**Exercises**
(1) From the Hughes Supply excerpt, reproduce word for word everything from "Hughes Supply is not" down to "be managed carefully.".
(2) List every person named in the Hughes Supply excerpt.
(3) Answer these questions from the Hughes Supply excerpt:
(a) How much space does a typical branch operation occupy?
(b) In what year did Tom Morgan become CEO?
(c) What is John Paré's current title?

-------- Excerpted text --------

Allen Coleman, former corporate manager of asset protection and now a company consultant, quickly pointed out that external theft of Hughes Supply’s warehoused goods has never been a prevalent issue and that local break-ins at branches are quickly investigated as well as reported to the police. The vast majority of employees behave ethically. However, there have been rare instances of well-planned, well-considered employee theft at the branch level.
“Over the years, Hughes Supply has encountered inventory shortages at a few branches,” explains Coleman. “At times, the alarm bells did not go off, probably because a branch could have significant shrink, but still have extremely strong sales and profit. Our approach to loss incidents was primarily reactive in terms of bringing in investigators and contract security when it was really needed. We did not have a formal security function until about 15 years ago and no formal asset protection program until five years ago.”
Hughes Supply is not a typical example of a geographically dispersed, multi-outlet firm that experiences fast-paced growth over many years. While the construction industry is cyclical and interest-rate sensitive, companies like Hughes Supply always have longstanding customers who need to maintain, repair, and modernize their properties’ infrastructure systems.
Even more significant is that Hughes Supply is quick to boast–justly so–that much of its brand strength and basis for success is strong local service. (The company’s marketing tagline is “Solutions. Supply. Service.”) Many of its branches are well established and well known in their locales, with many branches having belonged to already successful companies that Hughes Supply acquired. This is part of what is truly great about Hughes Supply, but must also be managed carefully.
Inventory shrinkage at Hughes Supply and certainly at other mass wholesalers is distinctly different from losses in the retail world. Hughes Supply’s typical branch operation consists of an office and warehouse in about 19,000 square feet. The “stuff” of shrink at Hughes is the high volume of bulky supplies and materials and easy transportation at local levels. That’s why Halterman, who joined Hughes Supply in 2004 after holding retail LP positions at Montgomery Ward, Lowe’s, and Steinmart, pointed out that because of the scale of each local operation: “The average dollar loss per branch case is much larger than at a typical retail outlet. Also, the average tenure of employees committing these crimes is an astounding six years versus maybe six months, and often, much less in retail.”
Installing Proactive Retail Asset Protection
Proactive asset protection at Hughes Supply pretty much parallels the company’s recent rapid growth through strong branch sales and major acquisitions. “We needed a proactive asset protection program as well as much stronger internal controls,” said Coleman.
In late 2000, John Paré joined the company’s legal department as associate general counsel for litigation. The new president, Tom Morgan, joined as president and chief operating officer in 2001 and then became CEO in 2003. In 2002, Hughes Supply committed to a five-year strategy, driven from corporate headquarters, to build a proactive asset protection program encompassing the company’s far-flung branch and distribution center operations.
Asset protection at Hughes Supply reports directly to Paré, who is now senior vice president and general counsel reporting directly to the CEO. “As the executive sponsor of the department, I am the champion of the asset protection function,” said Paré. “I also enforce the code of ethics at Hughes Supply. As a corporate lawyer who is a former criminal prosecutor, I have a perspective that, while probably unusual among general counsels, is immensely helpful in the asset protection arena. Our CEO has led the way in establishing our focus on ethical behavior, and we are creating a company culture that will not tolerate inappropriate behavior from any of our employees.”

-------- Data lines --------

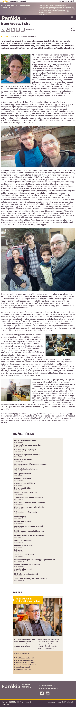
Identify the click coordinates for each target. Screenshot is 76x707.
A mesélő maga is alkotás (25, 662)
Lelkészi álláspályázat (22, 521)
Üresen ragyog (20, 517)
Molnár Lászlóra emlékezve (26, 665)
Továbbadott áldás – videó (25, 658)
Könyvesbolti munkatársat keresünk (28, 526)
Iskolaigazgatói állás (22, 488)
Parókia (11, 18)
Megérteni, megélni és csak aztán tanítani (31, 464)
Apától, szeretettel (23, 667)
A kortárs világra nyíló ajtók (25, 450)
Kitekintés (6, 36)
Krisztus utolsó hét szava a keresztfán (29, 536)
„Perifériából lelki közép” (24, 555)
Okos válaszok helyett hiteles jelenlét (29, 507)
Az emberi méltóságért (23, 459)
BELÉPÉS (61, 1)
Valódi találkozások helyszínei (26, 469)
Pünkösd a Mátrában (22, 478)
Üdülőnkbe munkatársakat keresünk (29, 531)
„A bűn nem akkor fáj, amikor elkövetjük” (30, 579)
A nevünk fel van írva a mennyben (27, 445)
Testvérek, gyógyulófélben (24, 483)
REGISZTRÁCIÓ (69, 1)
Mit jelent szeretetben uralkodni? (27, 564)
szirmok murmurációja (23, 540)
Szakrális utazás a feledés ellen (26, 493)
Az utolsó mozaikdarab (24, 660)
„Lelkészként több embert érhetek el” (29, 497)
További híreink (23, 433)
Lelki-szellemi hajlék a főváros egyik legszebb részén (34, 560)
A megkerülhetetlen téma (24, 569)
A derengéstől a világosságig (25, 512)
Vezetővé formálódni (23, 669)
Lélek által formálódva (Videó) (26, 574)
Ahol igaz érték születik (23, 545)
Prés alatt (18, 550)
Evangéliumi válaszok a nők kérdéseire (29, 502)
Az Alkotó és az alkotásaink (25, 440)
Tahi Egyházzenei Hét (22, 474)
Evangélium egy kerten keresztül (27, 454)
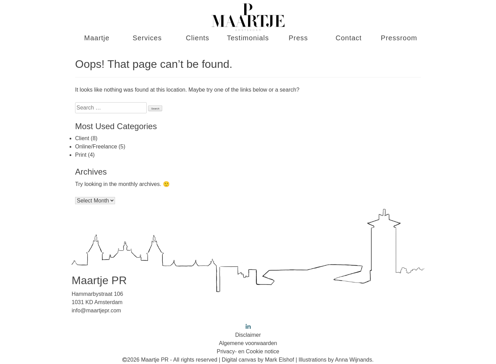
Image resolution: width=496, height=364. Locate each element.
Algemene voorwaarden (248, 343)
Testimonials (248, 38)
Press (298, 38)
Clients (197, 38)
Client (82, 138)
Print (80, 155)
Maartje (97, 38)
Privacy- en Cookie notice (248, 351)
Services (147, 38)
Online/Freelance (96, 146)
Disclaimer (248, 335)
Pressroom (399, 38)
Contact (348, 38)
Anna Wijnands (353, 360)
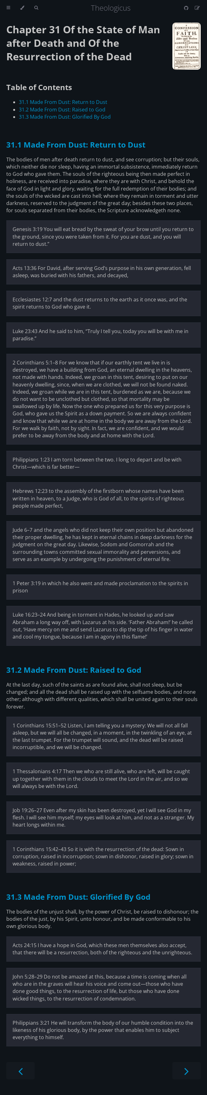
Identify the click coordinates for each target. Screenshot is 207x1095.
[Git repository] (187, 7)
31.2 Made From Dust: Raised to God (62, 109)
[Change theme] (22, 8)
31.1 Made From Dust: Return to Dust (63, 102)
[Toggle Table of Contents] (8, 8)
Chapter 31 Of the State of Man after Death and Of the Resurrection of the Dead (83, 43)
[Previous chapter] (20, 1070)
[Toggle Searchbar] (36, 8)
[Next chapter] (186, 1070)
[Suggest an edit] (197, 7)
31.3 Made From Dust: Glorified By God (65, 116)
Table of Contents (39, 87)
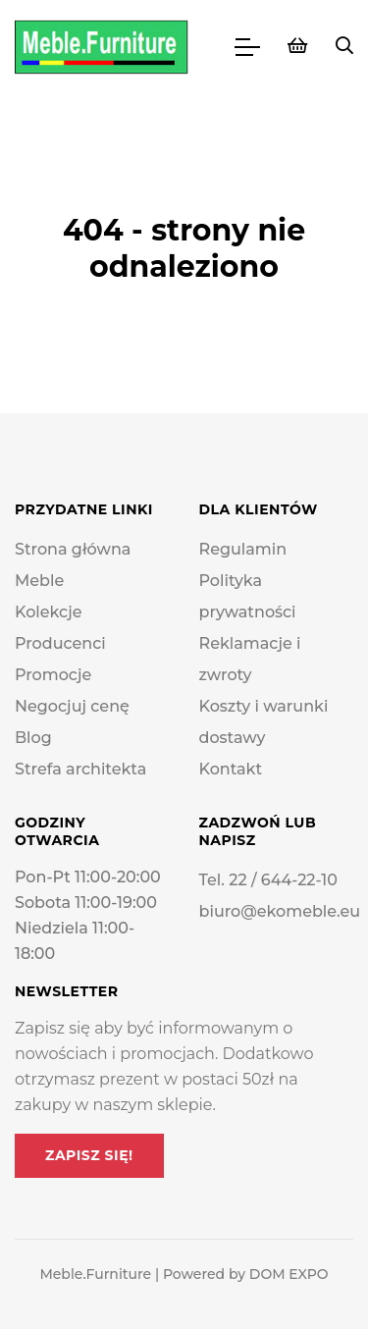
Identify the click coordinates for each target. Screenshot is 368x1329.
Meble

--------

**Results for the exercise**
(1)
Hughes Supply is not a typical example of a geographically dispersed, multi-outlet firm that experiences fast-paced growth over many years. While the construction industry is cyclical and interest-rate sensitive, companies like Hughes Supply always have longstanding customers who need to maintain, repair, and modernize their properties’ infrastructure systems.
Even more significant is that Hughes Supply is quick to boast–justly so–that much of its brand strength and basis for success is strong local service. (The company’s marketing tagline is “Solutions. Supply. Service.”) Many of its branches are well established and well known in their locales, with many branches having belonged to already successful companies that Hughes Supply acquired. This is part of what is truly great about Hughes Supply, but must also be managed carefully.

(2)
Allen Coleman
Halterman
John Paré
Tom Morgan

(3)
(a) About 19,000 square feet, for an office and warehouse.
(b) 2003.
(c) Senior vice president and general counsel.